I leaned in close to hear her over the rush of white noise in my head.

“Believe what the elder said. Keep your eyes open with her.”

“Ma, trust me, Liv is tied up in the pack and I’m not interested—”

The machines burst into a cacophony of high-pitched beeps and urgent buzzing. Mom slumped back, her eyes slid shut, and every muscle seemed to slacken. I gasped and touched her face as I started to panic.

“Ma. Stay with me, Ma.” My own pulse skyrocketed and my hands shook. “Just hang in there— Ma? Ma! You have to stay with me!”
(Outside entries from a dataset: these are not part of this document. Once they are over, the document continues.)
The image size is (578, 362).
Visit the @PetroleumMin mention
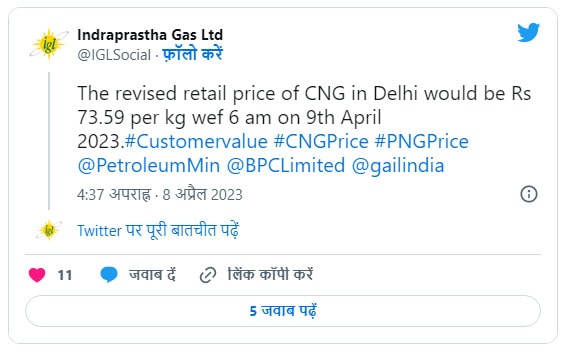coord(149,166)
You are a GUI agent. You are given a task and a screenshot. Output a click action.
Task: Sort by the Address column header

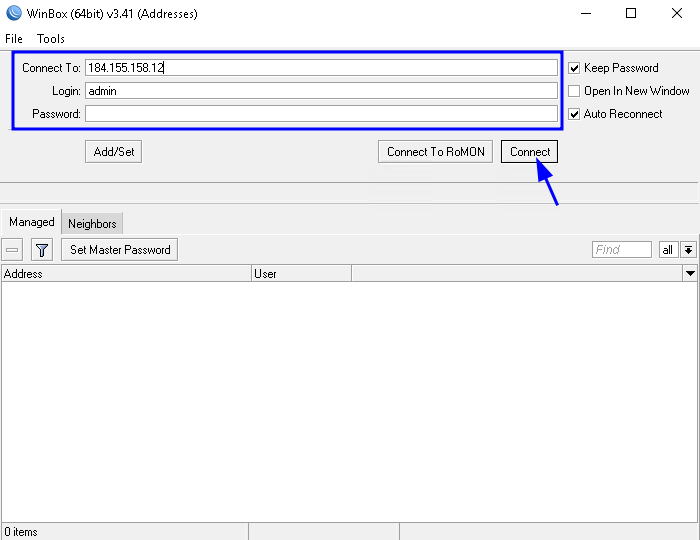click(x=125, y=273)
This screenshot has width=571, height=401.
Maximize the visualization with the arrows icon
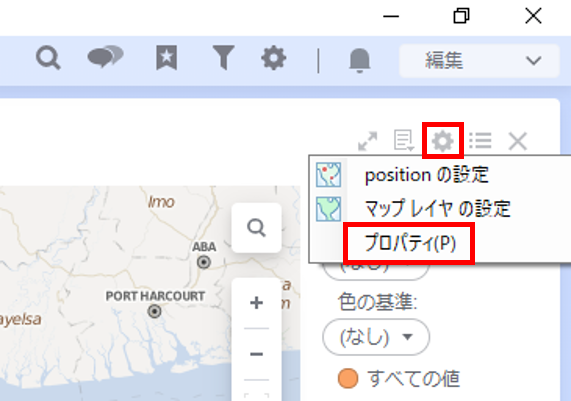point(367,141)
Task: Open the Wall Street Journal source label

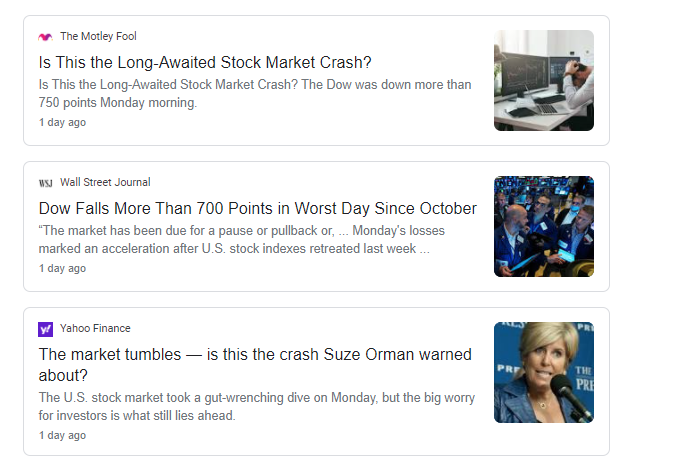Action: (x=105, y=183)
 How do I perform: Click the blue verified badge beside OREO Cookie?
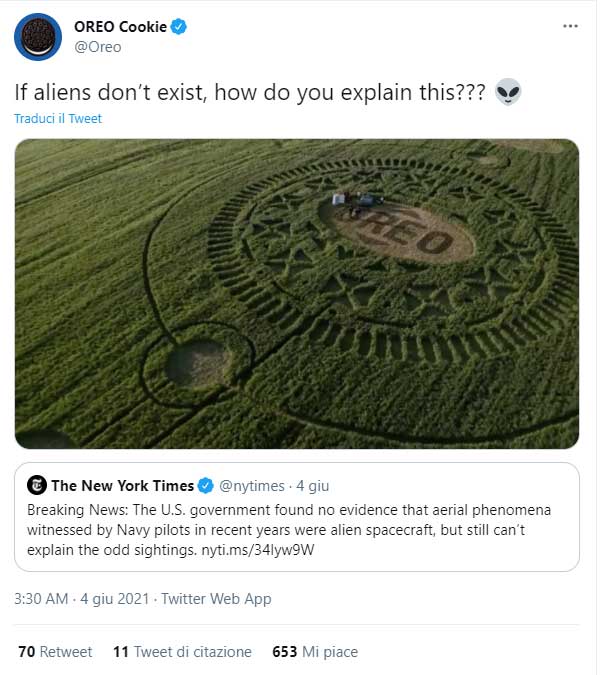pyautogui.click(x=178, y=26)
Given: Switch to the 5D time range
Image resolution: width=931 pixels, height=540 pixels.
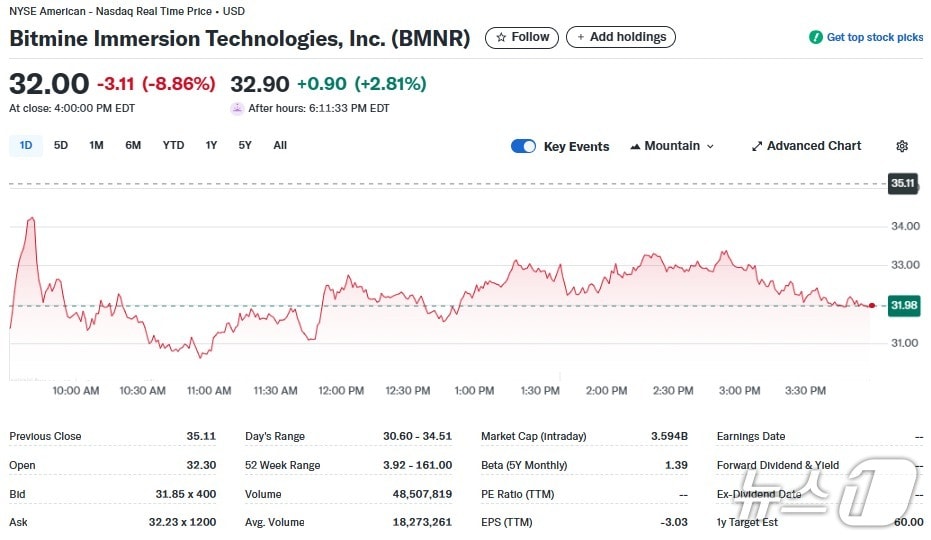Looking at the screenshot, I should [61, 145].
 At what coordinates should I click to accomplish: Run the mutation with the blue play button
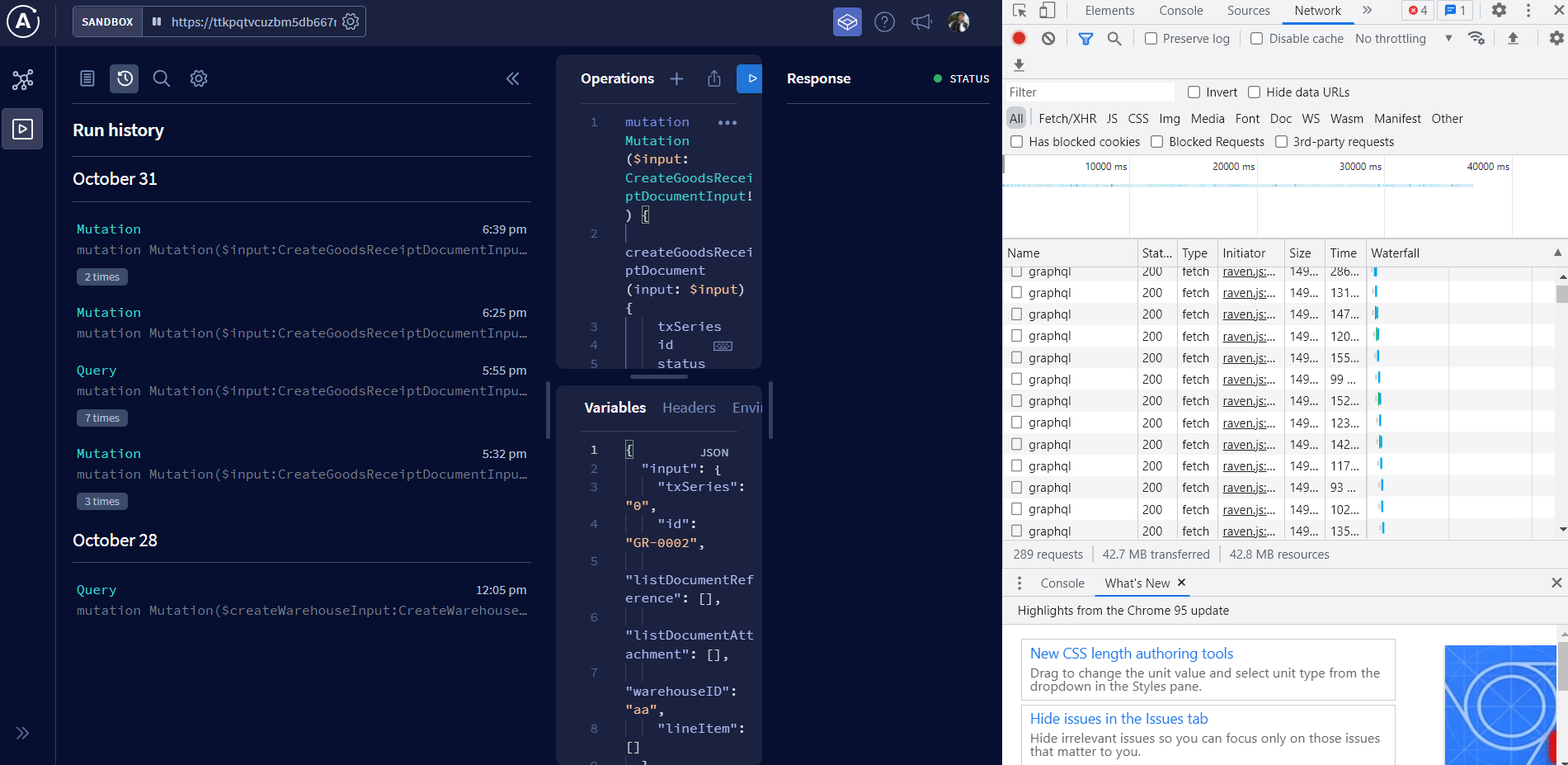click(x=750, y=78)
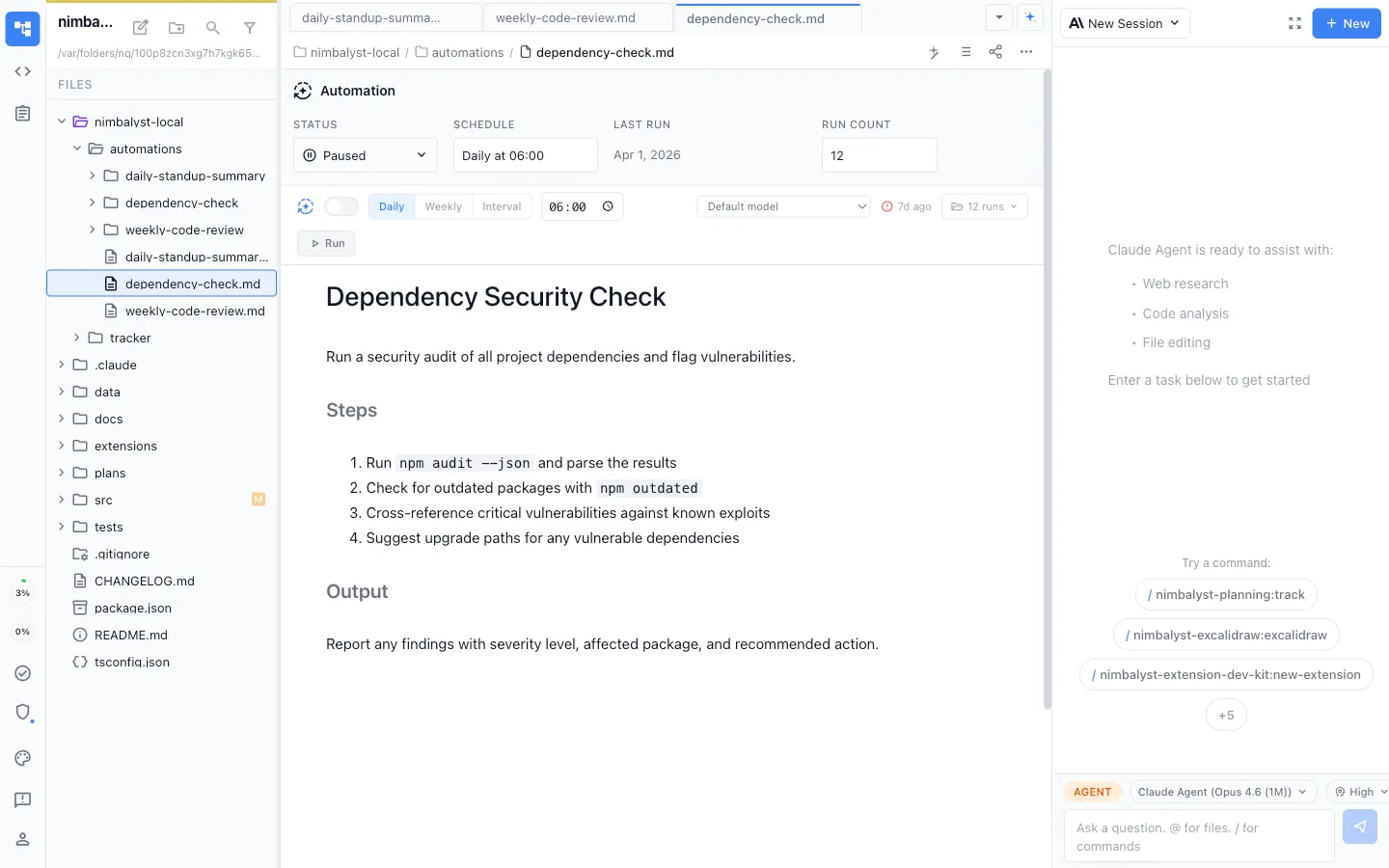
Task: Open the Default model dropdown
Action: pos(783,206)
Jessica rushed in and pulled me back, saying something about blood pressure and stabilization, and suddenly Ma was surrounded by what felt like an entire pack of nurses and the doctors from the hall. Confusion smashed up against fear, and I stumbled back on my feet, covered my mouth and muffled a sob. Water in my eyes—fuck, tears… I swiped at them and let out a frustrated growl. Jessica shot me a look, and I got the message. I didn’t dare step in and try to help. Relegated to the sidelines, all I could do was stand back, watch as they tried to save my Ma and try to make sense of what she’d told me.